本研究では、1987-2007 年の日本の製造業の工場レベルのパネルデータを研究開発投資に関する個票データと接続し、研究開発(R&D)ストックが工場レベルの生産性に与える効果について定量的な分析を行った。本研究の特徴として、企業間のR&D スピルオーバーに加え、公的R&D のスピルオーバーが民間企業の生産性に与える効果について分析を行うとともに、R&D スピルオーバーがどのような経路を通じて起きるのかについて、技術的近接性・地理的近接性・関係的近接性(取引関係・資本関係)の3つの概念に注目して分析を行った。

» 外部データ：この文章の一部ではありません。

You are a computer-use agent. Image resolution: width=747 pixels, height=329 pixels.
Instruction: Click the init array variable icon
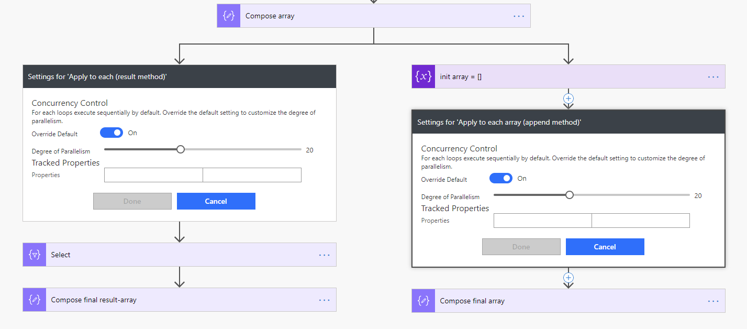pos(423,76)
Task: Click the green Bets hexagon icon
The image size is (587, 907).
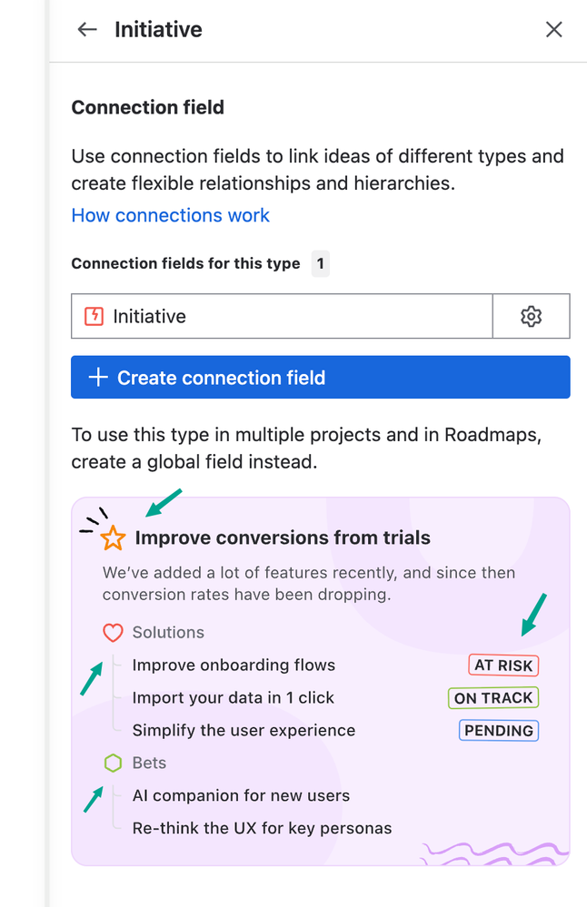Action: point(113,763)
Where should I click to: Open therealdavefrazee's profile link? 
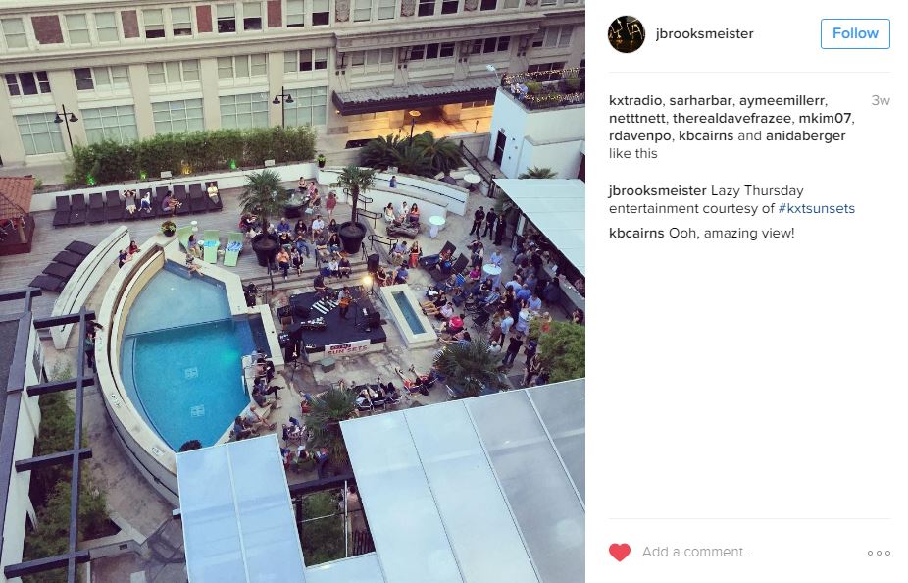coord(731,118)
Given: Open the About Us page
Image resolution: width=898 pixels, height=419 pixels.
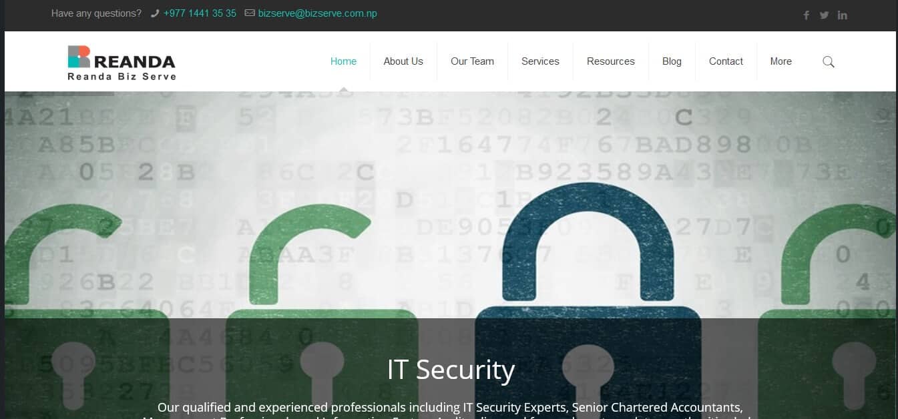Looking at the screenshot, I should 403,61.

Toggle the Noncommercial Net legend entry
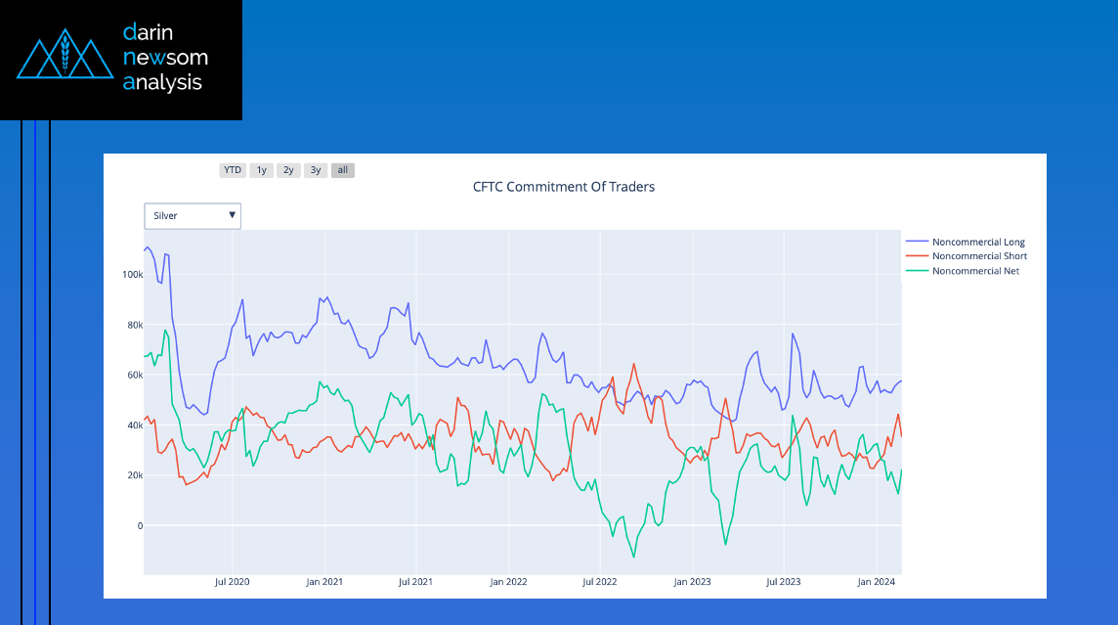pos(975,271)
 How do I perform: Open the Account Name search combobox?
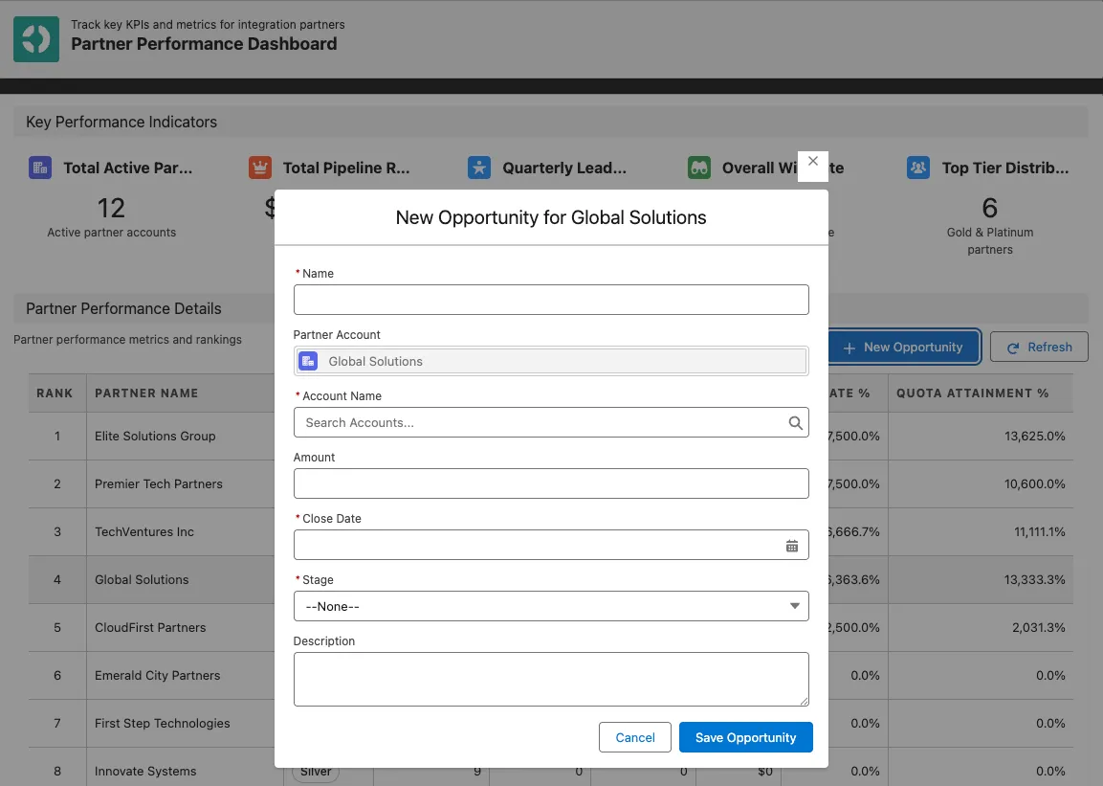coord(541,422)
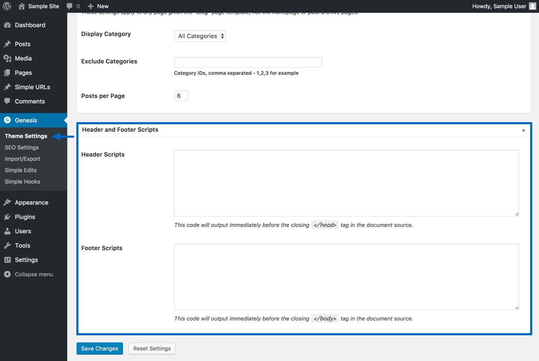Click the Save Changes button
Screen dimensions: 539x361
click(x=100, y=348)
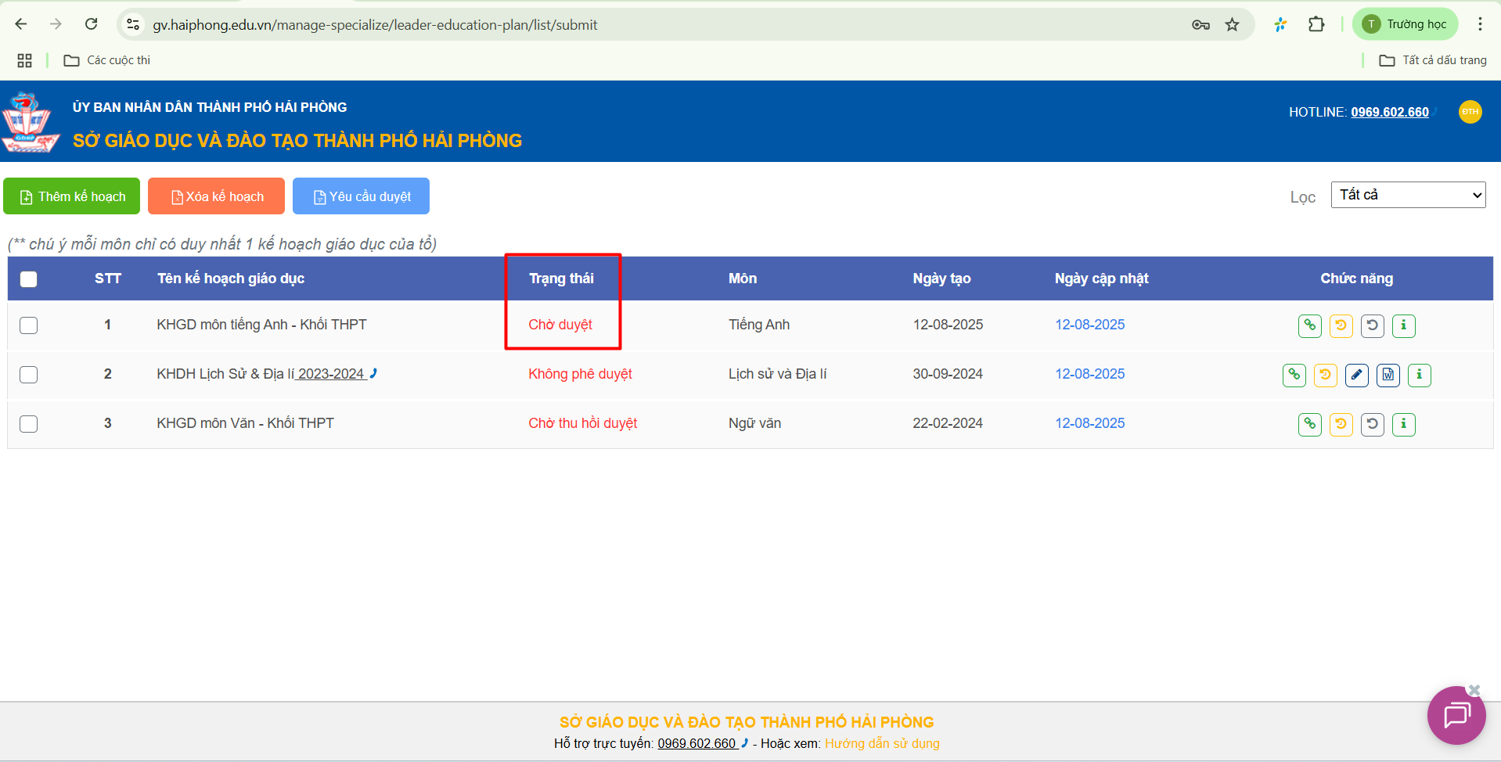Click the 'Thêm kế hoạch' button
The image size is (1501, 762).
(72, 196)
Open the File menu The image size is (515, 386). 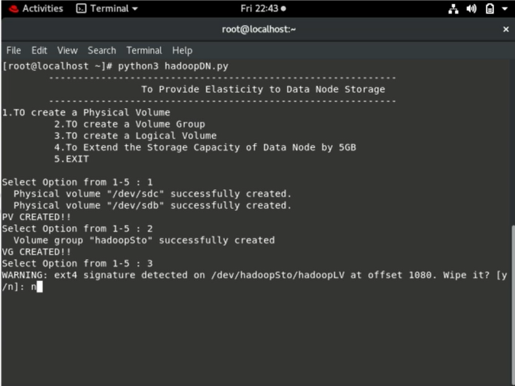[13, 50]
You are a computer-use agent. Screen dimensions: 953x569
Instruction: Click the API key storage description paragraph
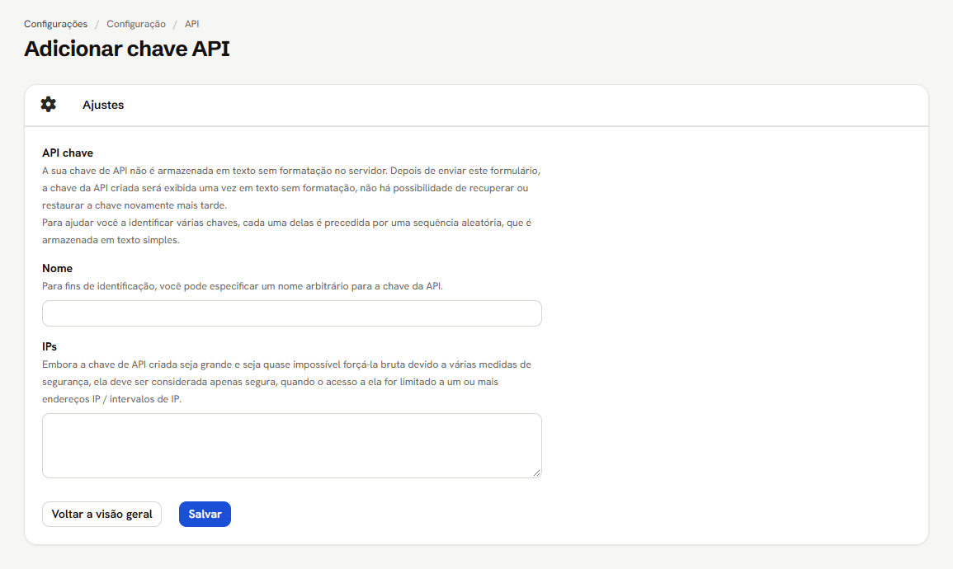click(291, 188)
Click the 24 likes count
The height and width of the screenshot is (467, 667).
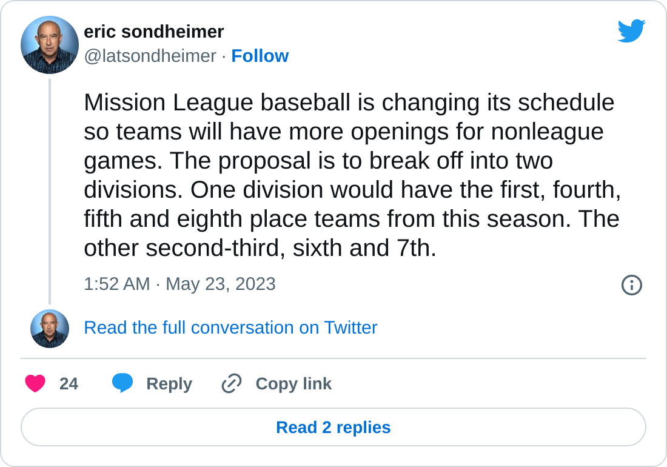(x=69, y=384)
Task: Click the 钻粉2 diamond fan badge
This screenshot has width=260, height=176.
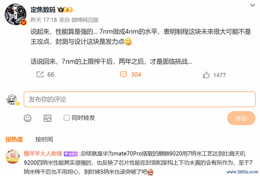Action: point(71,154)
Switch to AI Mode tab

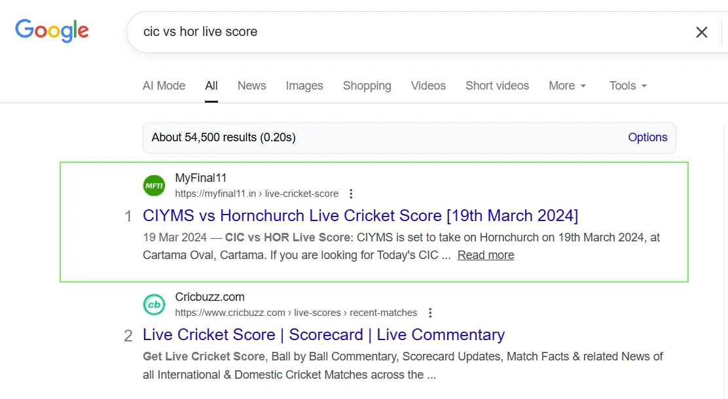click(x=164, y=86)

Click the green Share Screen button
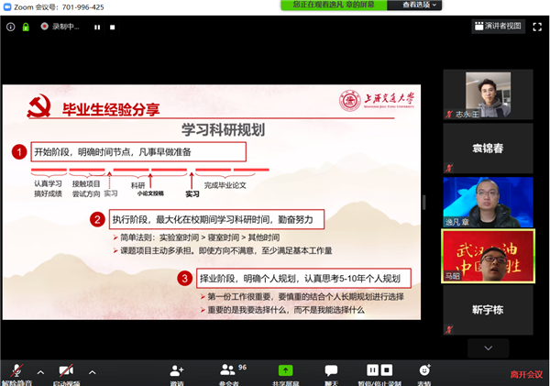tap(285, 371)
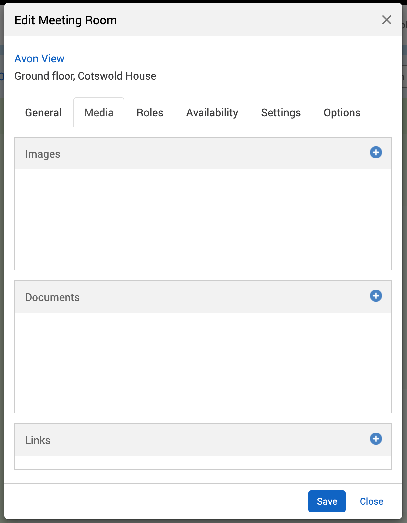
Task: Switch to the General tab
Action: (x=43, y=113)
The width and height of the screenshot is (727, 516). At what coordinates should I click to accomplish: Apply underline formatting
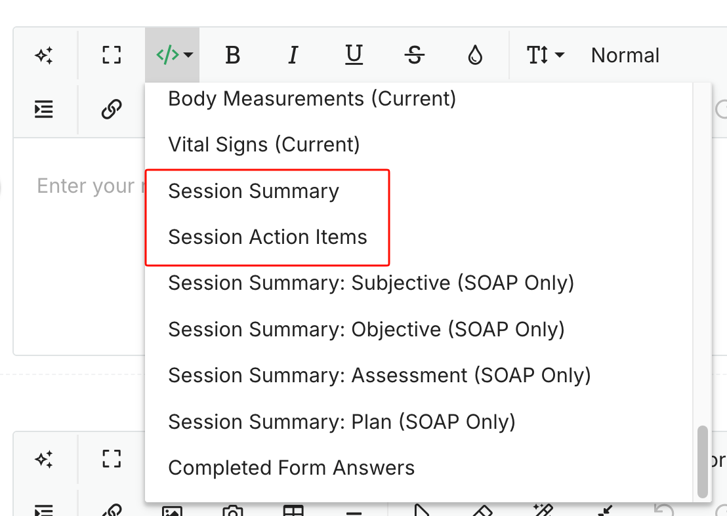coord(354,55)
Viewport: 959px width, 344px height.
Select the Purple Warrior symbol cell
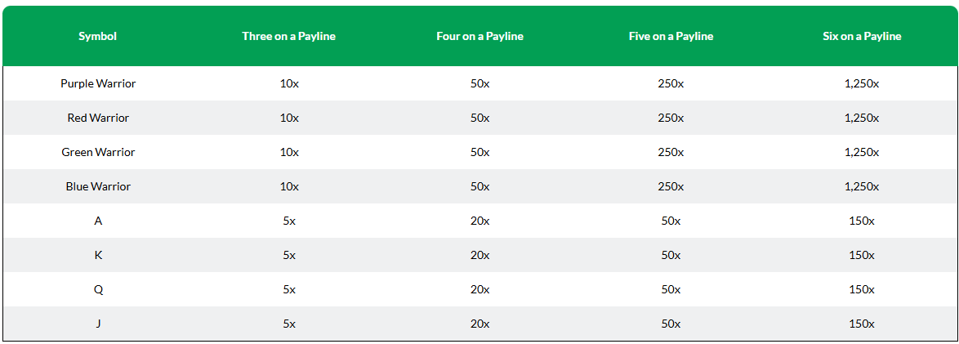click(x=98, y=83)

分析の結果として、工場の生産性は自社のR&D ストックのみならず、技術的・地理的に近接する他社のR&D から影響を受けており、さらに技術的に関連する分野における大学及び公的研究機関のR&D も工場の生産性に影響を与えていることが明らかとなった。特に、大学・公的研究機関のR&D の工場の生産性への影響は企業自身がR&D を積極的に行っている場合はより大きくなる。また、取引関係と資本関係が企業間のR&D スピルオーバー効果を強めることがわかった。